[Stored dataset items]
• • • • •

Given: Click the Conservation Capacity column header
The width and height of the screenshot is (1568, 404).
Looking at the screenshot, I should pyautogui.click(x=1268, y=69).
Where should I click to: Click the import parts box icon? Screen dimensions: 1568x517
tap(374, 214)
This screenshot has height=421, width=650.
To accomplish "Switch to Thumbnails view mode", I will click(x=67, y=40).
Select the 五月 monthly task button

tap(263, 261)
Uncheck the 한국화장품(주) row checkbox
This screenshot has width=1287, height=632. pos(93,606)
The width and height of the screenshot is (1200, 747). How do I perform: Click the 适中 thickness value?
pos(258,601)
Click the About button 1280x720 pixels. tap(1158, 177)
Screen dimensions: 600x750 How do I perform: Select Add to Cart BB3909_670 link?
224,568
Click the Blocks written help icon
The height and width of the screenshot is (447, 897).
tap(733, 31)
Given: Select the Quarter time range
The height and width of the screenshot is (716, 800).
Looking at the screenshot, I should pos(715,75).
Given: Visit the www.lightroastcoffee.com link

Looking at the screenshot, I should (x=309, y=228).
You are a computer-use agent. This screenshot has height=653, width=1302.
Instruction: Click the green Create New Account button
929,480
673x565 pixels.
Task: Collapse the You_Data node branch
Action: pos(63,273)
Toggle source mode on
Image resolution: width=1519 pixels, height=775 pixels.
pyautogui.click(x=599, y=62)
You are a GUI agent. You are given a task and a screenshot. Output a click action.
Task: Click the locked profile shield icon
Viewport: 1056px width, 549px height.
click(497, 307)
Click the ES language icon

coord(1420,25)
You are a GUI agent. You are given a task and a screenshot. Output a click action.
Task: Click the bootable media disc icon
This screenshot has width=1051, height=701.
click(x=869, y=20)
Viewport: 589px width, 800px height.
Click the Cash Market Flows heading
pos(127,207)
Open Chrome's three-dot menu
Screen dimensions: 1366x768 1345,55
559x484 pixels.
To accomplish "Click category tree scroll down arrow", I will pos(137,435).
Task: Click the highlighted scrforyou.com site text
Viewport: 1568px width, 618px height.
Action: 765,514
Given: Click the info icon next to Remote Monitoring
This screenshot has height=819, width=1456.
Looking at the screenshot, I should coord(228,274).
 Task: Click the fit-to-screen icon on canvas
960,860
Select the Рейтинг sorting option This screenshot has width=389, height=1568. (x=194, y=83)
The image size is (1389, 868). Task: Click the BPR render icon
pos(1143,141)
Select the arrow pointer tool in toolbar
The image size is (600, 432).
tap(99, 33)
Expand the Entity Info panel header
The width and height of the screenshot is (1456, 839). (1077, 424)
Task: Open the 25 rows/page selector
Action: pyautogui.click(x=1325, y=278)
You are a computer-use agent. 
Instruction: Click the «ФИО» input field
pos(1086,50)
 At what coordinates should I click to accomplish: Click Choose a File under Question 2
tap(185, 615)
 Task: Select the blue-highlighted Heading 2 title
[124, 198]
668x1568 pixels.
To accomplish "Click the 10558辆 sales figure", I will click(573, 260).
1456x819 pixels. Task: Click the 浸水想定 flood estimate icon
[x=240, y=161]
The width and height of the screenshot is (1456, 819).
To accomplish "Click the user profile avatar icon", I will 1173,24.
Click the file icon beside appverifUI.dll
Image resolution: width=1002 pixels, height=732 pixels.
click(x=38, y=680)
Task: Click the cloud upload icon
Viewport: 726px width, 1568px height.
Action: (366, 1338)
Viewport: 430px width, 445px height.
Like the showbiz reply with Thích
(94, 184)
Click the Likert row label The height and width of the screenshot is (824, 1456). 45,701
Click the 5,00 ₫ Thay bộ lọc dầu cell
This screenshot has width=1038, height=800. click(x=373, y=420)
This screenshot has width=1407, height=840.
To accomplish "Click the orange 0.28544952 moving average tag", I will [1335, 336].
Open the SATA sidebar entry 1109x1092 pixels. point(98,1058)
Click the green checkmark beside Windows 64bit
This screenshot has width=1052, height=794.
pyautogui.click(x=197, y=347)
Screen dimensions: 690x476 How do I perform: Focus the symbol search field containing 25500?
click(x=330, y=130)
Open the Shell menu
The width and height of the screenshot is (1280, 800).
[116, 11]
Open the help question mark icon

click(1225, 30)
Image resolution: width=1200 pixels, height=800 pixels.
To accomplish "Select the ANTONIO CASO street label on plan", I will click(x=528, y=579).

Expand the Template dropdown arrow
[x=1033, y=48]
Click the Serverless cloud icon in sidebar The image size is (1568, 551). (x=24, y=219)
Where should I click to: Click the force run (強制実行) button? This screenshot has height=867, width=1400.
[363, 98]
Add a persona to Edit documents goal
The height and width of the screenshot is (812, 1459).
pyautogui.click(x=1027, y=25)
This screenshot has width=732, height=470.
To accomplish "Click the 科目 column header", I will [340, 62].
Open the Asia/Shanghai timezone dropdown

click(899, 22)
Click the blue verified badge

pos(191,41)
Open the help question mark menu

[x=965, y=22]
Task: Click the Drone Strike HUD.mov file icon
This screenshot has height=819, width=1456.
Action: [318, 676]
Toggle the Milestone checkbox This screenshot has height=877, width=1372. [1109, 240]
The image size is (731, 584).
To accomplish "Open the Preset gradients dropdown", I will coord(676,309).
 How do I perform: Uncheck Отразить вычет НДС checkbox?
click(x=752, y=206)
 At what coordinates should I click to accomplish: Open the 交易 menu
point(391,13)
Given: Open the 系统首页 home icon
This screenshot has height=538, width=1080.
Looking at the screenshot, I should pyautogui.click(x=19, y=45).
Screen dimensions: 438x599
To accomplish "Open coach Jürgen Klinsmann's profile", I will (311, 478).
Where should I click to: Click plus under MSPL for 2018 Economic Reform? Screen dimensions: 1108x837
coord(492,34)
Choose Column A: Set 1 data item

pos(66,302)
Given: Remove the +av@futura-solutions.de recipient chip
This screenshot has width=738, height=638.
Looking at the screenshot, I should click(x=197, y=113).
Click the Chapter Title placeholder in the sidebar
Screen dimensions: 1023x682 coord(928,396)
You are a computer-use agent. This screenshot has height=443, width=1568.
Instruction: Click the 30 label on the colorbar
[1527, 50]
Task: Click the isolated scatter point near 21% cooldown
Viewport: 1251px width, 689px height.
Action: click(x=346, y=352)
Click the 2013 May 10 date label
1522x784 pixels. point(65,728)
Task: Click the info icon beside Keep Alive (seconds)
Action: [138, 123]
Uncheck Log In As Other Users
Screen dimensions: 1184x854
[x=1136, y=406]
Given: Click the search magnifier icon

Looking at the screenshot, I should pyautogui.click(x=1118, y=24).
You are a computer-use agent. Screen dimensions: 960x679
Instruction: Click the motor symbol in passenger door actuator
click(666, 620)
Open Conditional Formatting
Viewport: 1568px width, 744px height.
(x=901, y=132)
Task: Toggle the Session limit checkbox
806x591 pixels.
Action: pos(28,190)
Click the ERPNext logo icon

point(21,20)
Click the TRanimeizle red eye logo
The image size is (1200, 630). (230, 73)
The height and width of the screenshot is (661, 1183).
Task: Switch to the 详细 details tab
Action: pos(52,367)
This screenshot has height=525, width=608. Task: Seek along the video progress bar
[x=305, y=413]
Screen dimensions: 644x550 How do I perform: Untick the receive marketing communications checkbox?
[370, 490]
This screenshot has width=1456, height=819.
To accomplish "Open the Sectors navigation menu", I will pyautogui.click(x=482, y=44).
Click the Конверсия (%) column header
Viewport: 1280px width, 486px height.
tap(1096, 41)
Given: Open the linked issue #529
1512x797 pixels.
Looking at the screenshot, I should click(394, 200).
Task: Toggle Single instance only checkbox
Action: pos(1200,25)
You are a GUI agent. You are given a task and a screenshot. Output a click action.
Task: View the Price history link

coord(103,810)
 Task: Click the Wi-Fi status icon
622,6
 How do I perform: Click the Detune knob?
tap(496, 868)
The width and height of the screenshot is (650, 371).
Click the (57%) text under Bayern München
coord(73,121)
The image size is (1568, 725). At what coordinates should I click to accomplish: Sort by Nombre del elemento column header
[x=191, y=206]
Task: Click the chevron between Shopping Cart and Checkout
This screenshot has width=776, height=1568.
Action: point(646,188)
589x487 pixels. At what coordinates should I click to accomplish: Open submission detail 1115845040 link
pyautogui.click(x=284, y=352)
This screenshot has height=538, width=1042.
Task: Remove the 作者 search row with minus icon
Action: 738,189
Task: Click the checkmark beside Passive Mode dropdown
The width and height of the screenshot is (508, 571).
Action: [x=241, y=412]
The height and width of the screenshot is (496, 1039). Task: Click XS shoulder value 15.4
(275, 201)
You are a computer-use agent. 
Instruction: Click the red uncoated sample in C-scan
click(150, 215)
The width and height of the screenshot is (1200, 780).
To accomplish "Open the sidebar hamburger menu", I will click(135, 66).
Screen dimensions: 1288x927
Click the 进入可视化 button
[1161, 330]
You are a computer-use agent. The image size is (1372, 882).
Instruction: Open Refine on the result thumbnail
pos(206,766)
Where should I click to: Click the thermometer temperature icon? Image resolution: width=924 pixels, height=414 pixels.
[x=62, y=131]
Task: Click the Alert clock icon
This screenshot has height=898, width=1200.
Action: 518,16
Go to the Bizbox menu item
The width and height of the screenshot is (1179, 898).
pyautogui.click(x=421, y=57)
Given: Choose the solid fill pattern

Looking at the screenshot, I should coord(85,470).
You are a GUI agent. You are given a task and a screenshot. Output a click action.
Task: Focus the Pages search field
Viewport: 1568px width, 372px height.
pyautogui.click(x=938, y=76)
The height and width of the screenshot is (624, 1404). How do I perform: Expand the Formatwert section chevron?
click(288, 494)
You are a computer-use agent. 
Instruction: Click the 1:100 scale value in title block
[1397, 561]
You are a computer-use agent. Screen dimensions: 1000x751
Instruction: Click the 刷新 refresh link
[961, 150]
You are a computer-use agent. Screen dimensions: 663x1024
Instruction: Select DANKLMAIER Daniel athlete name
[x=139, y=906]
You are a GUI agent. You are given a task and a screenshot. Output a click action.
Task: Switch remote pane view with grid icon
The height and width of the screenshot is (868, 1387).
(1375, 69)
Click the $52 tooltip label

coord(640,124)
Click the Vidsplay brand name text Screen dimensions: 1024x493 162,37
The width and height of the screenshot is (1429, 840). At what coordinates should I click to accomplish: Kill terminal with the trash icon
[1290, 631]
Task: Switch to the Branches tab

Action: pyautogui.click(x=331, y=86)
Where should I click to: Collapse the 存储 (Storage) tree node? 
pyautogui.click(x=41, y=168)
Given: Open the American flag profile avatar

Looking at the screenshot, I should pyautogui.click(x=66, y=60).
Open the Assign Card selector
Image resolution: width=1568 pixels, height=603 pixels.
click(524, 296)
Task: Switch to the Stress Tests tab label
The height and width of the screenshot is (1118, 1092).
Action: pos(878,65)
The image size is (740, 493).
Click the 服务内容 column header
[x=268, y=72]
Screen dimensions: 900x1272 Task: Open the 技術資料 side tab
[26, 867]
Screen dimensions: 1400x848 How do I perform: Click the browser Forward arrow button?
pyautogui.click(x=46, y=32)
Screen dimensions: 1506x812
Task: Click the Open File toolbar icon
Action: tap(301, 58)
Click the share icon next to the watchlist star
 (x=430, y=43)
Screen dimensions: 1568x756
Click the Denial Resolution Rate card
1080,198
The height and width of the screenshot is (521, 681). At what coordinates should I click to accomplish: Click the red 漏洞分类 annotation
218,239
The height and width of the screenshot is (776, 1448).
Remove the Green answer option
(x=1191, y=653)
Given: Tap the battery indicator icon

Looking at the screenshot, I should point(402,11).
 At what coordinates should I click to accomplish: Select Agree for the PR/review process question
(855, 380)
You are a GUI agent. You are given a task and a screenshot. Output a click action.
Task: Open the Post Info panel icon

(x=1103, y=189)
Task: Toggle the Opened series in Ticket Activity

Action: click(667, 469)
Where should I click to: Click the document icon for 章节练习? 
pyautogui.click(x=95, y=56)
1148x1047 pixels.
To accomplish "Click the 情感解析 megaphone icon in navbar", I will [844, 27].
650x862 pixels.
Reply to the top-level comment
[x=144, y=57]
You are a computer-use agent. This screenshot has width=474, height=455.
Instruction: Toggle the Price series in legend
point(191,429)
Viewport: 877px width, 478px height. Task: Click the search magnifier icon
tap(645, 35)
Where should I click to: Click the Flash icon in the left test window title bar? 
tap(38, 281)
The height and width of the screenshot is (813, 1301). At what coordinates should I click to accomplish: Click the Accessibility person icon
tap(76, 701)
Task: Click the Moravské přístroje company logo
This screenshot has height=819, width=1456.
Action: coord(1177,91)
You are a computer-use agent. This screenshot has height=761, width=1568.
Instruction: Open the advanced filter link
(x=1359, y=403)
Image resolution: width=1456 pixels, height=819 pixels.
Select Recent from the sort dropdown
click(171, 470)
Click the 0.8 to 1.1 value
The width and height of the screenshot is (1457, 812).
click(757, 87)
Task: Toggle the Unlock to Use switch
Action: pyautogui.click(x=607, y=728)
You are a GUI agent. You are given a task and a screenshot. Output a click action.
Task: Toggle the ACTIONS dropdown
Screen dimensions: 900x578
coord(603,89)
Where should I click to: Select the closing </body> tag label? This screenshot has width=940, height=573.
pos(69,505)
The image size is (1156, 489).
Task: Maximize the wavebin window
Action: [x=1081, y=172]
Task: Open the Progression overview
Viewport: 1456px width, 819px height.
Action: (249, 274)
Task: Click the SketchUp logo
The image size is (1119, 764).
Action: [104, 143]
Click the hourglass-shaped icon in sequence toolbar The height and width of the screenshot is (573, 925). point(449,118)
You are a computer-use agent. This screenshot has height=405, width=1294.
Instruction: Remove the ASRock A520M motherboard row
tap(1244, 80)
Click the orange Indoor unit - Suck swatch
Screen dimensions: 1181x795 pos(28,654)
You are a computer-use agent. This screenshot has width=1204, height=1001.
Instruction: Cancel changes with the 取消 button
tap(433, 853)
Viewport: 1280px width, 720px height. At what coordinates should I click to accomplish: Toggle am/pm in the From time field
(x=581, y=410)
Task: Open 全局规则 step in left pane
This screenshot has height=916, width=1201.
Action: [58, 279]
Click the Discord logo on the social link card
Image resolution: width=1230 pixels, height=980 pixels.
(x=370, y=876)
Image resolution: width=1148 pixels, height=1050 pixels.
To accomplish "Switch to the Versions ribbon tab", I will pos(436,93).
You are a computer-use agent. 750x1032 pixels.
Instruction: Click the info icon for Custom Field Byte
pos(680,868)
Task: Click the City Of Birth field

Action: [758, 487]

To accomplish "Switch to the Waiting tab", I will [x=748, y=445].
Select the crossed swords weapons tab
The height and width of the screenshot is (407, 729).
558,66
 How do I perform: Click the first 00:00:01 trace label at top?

• • • • •

AIM: Return, unchanged, every line of the records above from the first one through the line containing "should pyautogui.click(x=1268, y=69).", with that line included.

FINAL RESULT:
Given: Click the Conservation Capacity column header
The width and height of the screenshot is (1568, 404).
Looking at the screenshot, I should pyautogui.click(x=1268, y=69).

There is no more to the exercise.